Input: s1="great", s2="rgeat" → Output: trueInput: s1="abcde", s2="caebd" → Output: false
Use memoization: isScramble(s1,s2) tries all split points. For each split at k: either (no swap) first k of s1 matches first k of s2 AND rest matches; or (swap) first k of s1 matches last k of s2 AND rest matches.
- Base: if s1==s2 return true. If sorted chars differ return false.
- For each split length k from 1 to n-1:
- No swap: isScramble(s1[0..k], s2[0..k]) && isScramble(s1[k..], s2[k..]).
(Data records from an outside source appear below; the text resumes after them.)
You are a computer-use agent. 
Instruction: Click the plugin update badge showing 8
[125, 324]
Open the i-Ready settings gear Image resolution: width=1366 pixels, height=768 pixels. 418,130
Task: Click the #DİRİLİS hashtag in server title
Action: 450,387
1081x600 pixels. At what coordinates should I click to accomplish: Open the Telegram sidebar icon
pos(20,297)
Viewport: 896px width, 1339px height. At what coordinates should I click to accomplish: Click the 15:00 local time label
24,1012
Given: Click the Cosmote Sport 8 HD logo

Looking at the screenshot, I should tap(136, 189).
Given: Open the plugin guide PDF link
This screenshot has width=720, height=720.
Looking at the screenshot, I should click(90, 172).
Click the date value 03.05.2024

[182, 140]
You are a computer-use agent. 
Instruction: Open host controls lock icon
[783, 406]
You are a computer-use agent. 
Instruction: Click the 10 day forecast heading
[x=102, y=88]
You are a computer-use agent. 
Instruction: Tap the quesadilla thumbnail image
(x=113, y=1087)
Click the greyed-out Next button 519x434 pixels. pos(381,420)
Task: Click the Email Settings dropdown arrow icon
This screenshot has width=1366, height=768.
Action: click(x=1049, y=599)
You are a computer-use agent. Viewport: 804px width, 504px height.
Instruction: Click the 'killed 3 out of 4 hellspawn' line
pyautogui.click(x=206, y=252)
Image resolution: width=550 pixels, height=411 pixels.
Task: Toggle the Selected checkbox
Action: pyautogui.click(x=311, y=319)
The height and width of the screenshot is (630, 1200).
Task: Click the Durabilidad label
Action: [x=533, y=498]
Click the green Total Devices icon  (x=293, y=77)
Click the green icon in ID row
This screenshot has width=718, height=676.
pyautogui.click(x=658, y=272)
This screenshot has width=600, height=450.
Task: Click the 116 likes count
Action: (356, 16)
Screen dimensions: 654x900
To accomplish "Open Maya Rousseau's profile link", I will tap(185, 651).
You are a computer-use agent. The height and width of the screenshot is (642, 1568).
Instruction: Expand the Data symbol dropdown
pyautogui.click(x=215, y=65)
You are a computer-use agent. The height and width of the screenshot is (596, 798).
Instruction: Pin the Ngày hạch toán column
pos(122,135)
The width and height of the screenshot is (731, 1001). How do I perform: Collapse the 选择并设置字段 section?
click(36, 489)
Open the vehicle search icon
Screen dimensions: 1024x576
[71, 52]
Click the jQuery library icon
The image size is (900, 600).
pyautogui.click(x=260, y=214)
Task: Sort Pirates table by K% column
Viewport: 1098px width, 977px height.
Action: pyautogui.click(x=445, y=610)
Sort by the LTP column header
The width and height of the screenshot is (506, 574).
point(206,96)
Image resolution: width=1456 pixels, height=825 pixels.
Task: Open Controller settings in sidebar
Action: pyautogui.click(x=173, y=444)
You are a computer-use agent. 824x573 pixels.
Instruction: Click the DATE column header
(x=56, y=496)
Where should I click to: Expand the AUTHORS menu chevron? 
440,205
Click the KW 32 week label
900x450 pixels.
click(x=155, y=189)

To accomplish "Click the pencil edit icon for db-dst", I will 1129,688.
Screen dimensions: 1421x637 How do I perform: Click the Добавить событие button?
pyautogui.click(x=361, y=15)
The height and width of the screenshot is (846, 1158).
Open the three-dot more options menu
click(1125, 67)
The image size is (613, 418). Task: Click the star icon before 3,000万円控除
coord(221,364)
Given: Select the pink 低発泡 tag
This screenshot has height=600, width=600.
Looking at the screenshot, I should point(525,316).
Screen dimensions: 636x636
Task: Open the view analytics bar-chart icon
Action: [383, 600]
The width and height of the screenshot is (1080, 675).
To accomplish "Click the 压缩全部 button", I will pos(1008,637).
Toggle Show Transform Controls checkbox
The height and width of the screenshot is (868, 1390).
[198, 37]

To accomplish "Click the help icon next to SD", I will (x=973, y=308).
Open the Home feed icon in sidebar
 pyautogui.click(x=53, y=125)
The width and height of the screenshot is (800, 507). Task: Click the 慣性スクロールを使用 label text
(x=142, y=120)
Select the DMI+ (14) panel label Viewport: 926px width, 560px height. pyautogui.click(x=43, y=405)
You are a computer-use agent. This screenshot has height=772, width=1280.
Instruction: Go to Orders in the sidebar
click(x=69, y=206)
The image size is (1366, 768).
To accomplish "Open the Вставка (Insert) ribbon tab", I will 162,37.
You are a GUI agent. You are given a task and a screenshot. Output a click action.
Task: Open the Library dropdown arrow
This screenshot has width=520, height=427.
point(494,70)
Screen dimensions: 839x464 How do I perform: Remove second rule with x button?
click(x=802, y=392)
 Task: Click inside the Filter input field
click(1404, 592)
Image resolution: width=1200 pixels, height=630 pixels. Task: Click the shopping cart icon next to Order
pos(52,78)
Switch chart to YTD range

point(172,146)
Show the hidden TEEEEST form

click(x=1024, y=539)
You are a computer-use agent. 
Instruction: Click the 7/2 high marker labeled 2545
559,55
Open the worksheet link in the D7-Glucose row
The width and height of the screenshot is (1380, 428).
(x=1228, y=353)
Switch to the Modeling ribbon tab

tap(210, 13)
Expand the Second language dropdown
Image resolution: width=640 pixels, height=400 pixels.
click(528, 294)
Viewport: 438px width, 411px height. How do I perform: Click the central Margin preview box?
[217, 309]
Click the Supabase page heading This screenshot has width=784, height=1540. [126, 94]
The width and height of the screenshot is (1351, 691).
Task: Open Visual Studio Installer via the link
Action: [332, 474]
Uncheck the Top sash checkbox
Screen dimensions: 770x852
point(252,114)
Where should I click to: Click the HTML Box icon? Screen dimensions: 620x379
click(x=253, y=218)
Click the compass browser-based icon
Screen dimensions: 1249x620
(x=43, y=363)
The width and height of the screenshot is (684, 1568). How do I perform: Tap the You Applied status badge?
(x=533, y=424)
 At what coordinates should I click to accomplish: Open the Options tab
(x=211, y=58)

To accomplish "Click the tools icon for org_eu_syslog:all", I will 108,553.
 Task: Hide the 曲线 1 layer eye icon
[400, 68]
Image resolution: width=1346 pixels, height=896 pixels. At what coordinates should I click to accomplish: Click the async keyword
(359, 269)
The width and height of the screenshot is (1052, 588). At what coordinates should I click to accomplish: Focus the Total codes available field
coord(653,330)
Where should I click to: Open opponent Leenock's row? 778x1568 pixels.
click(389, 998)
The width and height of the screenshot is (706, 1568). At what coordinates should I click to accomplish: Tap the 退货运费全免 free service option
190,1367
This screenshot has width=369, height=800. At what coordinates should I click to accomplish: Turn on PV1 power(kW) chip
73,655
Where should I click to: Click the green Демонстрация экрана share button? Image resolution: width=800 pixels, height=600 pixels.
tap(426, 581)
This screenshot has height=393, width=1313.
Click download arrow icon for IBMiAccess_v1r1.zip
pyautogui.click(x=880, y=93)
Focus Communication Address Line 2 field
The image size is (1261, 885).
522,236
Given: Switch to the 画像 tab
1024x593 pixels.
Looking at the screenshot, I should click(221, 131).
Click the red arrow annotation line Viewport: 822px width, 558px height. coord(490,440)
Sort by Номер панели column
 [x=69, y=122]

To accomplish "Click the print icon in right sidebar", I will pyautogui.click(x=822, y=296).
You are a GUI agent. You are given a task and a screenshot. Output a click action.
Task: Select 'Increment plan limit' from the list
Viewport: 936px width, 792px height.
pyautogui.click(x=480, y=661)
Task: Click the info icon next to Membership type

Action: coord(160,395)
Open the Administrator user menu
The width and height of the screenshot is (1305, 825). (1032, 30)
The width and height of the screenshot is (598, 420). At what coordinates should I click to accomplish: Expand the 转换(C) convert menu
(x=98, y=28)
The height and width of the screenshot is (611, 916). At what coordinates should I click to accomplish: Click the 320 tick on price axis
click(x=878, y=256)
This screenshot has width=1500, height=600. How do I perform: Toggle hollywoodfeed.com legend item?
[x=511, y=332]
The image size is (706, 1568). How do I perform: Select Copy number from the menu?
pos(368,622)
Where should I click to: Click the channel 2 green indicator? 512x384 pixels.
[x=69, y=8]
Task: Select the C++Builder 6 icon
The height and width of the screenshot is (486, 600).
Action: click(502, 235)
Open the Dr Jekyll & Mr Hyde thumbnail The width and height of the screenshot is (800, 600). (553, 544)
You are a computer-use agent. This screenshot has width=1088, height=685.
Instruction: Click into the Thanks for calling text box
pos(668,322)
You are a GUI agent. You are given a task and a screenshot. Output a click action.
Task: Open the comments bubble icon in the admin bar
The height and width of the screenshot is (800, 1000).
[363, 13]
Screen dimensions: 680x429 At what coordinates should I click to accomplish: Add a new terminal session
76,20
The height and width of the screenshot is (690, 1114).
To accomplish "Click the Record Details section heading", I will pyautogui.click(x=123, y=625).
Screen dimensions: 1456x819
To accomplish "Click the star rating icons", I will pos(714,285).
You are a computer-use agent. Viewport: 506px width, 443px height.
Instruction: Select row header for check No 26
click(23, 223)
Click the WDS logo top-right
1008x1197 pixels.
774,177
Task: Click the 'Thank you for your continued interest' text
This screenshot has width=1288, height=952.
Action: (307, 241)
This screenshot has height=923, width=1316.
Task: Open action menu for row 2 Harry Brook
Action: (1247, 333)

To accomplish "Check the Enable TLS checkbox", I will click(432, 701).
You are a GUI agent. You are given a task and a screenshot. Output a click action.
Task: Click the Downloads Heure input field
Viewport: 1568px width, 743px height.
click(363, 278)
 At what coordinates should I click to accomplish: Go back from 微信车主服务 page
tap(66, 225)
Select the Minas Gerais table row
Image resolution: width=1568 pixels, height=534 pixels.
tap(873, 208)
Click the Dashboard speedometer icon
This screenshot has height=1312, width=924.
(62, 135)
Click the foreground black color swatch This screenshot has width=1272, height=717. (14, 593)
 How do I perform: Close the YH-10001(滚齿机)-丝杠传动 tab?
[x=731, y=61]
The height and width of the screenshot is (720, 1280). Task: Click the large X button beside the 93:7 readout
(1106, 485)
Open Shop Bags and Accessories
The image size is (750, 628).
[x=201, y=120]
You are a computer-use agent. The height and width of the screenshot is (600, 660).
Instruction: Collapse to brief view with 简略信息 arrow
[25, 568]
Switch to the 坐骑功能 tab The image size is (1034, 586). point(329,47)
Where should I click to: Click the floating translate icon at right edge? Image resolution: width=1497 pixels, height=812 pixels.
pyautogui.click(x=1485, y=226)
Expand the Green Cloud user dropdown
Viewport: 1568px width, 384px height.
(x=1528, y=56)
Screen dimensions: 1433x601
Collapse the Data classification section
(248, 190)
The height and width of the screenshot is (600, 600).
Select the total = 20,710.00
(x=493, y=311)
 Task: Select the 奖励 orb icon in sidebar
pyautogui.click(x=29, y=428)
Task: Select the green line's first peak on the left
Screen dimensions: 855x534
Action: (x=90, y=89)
- Swap: isScramble(s1[0..k], s2[n-k..]) && isScramble(s1[k..], s2[0..n-k]).
import java.util.*;
class Solution {
Map<String,Boolean> memo = new HashMap<>();
public boolean isScramble(String s1, String s2) {
if (s1.equals(s2)) return true;
String key = s1 + "#" + s2;
if (memo.containsKey(key)) return memo.get(key);
char[] c1 = s1.toCharArray(), c2 = s2.toCharArray();
Arrays.sort(c1); Arrays.sort(c2);
if (!new String(c1).equals(new String(c2))) { memo.put(key,false); return false; }
int n = s1.length();
for (int k = 1; k < n; k++) {
if ((isScramble(s1.substring(0,k), s2.substring(0,k)) &&
isScramble(s1.substring(k), s2.substring(k))) ||
(isScramble(s1.substring(0,k), s2.substring(n-k)) &&
isScramble(s1.substring(k), s2.substring(0,n-k)))) {
memo.put(key, true); return true;
}
}
memo.put(key, false); return false;
}
}
- Time Complexity: O(N^4) with memoization
- Space Complexity: O(N^3) memo states